■ Aim: Swap "button" for "control" in the lines from the one holding "855x702 pixels. Task: Open" through the one holding "Action: point(139,17)", inclusive, and write out only those lines again with nothing else changed.

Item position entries

.....

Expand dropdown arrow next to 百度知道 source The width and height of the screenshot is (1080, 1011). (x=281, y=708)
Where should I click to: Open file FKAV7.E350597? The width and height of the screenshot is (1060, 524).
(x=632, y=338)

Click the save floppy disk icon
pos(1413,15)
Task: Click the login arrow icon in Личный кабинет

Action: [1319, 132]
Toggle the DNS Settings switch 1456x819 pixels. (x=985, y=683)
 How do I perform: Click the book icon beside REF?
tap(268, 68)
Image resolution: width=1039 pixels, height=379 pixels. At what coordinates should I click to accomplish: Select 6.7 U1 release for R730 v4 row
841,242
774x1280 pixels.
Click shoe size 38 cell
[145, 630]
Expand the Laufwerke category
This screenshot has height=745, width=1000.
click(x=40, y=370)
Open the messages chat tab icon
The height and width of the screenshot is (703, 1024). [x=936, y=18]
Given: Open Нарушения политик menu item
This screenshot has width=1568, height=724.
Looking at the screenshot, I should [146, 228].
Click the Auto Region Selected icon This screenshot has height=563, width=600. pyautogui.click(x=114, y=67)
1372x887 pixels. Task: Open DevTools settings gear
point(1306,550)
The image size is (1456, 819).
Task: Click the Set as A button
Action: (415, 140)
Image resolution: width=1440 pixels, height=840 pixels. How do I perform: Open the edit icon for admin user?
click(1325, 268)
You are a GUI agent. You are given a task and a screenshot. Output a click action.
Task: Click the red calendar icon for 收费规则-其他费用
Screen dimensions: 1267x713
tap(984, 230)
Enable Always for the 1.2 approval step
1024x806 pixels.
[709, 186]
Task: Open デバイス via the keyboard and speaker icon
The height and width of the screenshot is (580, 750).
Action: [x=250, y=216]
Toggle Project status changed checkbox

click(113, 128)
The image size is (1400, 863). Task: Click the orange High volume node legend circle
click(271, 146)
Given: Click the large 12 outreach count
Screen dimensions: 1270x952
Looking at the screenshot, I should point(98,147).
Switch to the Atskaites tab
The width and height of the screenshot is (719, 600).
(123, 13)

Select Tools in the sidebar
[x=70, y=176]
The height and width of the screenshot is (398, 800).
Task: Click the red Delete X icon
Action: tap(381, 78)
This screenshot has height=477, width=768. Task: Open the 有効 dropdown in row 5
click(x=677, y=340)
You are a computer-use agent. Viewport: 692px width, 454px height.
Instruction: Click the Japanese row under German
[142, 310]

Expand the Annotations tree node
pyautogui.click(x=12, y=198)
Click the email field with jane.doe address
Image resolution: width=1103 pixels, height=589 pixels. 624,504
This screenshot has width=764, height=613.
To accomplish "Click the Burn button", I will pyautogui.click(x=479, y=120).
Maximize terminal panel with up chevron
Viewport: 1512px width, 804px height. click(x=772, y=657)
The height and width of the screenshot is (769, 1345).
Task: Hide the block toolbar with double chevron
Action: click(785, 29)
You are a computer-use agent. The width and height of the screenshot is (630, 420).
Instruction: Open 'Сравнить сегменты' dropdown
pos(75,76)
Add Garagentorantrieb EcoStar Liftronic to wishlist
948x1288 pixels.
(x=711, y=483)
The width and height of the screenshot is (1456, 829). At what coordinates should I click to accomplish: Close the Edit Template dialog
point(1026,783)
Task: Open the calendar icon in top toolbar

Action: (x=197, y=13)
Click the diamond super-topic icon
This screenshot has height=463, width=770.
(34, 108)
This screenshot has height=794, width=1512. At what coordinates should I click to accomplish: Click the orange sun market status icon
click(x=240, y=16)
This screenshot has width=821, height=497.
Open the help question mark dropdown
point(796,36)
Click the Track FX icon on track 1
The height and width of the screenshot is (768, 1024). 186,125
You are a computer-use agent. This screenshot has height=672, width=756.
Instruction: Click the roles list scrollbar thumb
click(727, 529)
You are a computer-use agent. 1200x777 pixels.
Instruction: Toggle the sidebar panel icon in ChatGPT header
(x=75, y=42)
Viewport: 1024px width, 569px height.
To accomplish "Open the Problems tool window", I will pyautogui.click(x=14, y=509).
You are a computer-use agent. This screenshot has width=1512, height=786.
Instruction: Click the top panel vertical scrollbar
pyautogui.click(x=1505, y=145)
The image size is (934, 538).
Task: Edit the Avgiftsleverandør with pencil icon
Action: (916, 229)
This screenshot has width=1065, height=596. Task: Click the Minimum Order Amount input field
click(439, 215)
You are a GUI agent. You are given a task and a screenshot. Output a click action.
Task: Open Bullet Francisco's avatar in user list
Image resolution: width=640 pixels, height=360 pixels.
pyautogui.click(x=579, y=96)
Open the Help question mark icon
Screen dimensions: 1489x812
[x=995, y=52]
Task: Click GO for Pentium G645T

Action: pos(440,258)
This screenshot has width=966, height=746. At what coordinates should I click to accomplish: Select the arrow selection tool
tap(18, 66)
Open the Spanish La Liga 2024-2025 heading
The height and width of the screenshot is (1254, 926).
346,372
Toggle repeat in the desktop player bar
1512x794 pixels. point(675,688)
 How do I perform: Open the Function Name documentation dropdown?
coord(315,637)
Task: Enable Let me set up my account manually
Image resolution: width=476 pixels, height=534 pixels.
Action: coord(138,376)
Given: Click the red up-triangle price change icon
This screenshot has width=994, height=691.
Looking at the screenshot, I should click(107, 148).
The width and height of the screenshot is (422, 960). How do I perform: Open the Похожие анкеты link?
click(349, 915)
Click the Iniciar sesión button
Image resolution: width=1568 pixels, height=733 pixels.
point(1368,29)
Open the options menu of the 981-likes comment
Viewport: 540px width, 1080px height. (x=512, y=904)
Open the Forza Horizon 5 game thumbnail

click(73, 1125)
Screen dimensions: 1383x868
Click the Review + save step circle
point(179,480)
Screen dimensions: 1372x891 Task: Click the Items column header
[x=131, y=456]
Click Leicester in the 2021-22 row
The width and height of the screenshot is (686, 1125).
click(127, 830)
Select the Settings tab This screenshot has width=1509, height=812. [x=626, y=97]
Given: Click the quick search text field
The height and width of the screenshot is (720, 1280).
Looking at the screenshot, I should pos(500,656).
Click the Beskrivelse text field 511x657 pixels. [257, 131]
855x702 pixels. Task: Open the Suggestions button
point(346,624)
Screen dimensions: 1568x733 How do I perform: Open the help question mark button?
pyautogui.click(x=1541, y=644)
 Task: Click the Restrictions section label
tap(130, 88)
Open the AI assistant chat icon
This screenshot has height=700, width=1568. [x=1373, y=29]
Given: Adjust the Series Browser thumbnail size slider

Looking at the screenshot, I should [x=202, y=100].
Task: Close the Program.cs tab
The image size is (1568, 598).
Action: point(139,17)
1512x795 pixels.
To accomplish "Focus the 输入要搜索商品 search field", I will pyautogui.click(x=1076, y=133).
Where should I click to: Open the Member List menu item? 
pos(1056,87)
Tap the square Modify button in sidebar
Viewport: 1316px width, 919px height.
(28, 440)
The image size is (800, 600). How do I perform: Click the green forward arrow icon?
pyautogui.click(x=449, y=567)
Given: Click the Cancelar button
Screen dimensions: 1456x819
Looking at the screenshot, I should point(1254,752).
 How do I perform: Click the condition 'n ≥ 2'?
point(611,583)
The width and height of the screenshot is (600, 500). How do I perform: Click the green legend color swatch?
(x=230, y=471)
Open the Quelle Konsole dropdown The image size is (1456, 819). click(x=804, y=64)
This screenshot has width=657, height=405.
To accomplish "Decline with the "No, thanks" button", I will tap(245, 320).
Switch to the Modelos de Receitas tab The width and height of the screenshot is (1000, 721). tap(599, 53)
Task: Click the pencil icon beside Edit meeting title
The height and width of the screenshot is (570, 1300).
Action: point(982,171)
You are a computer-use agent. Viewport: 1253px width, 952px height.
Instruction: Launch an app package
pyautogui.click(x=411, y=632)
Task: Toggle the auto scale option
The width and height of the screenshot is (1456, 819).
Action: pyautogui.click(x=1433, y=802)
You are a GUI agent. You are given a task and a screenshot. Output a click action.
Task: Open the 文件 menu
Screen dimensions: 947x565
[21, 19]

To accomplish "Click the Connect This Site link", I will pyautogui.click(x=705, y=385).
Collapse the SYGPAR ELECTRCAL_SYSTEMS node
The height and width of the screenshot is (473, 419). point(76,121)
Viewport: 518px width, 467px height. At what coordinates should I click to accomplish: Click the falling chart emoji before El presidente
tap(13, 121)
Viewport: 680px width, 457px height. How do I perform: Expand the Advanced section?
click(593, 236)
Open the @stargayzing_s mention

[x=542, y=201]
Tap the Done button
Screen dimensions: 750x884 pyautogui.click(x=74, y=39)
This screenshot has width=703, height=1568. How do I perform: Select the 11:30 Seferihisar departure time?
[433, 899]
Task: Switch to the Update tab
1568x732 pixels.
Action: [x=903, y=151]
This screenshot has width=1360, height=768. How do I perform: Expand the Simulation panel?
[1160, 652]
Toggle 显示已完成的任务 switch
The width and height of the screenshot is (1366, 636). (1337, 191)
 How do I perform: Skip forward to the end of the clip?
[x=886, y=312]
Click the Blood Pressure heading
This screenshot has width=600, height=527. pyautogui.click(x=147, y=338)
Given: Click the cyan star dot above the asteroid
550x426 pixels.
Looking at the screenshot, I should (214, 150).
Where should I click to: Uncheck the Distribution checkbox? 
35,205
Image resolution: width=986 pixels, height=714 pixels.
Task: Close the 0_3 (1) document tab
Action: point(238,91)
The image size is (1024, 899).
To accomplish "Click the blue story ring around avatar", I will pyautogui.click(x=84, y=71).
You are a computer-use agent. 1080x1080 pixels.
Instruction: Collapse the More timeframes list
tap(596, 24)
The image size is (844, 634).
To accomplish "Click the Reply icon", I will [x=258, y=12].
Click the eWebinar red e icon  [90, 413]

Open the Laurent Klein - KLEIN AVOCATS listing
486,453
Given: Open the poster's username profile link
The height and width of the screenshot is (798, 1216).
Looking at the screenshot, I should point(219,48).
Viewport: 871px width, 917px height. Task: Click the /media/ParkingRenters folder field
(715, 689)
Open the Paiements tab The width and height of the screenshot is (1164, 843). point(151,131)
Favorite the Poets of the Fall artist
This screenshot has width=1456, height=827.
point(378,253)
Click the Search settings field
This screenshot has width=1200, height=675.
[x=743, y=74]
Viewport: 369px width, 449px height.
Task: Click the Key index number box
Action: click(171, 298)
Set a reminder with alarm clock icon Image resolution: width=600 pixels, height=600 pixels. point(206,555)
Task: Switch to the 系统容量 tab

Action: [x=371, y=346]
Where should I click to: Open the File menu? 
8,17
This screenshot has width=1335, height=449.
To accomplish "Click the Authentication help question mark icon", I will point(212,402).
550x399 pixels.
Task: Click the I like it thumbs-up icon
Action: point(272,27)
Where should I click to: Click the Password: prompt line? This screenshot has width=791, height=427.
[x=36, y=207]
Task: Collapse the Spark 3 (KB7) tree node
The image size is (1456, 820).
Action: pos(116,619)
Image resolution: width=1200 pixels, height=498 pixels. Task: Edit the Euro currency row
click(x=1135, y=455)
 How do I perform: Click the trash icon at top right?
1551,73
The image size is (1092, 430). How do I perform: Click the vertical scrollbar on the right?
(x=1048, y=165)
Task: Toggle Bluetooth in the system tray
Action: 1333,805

.....

■ Full response:
855x702 pixels. Task: Open the Suggestions control
point(346,624)
Screen dimensions: 1568x733 How do I perform: Open the help question mark control?
pyautogui.click(x=1541, y=644)
 Task: Click the Restrictions section label
tap(130, 88)
Open the AI assistant chat icon
This screenshot has height=700, width=1568. [x=1373, y=29]
Given: Adjust the Series Browser thumbnail size slider

Looking at the screenshot, I should [x=202, y=100].
Task: Close the Program.cs tab
The image size is (1568, 598).
Action: point(139,17)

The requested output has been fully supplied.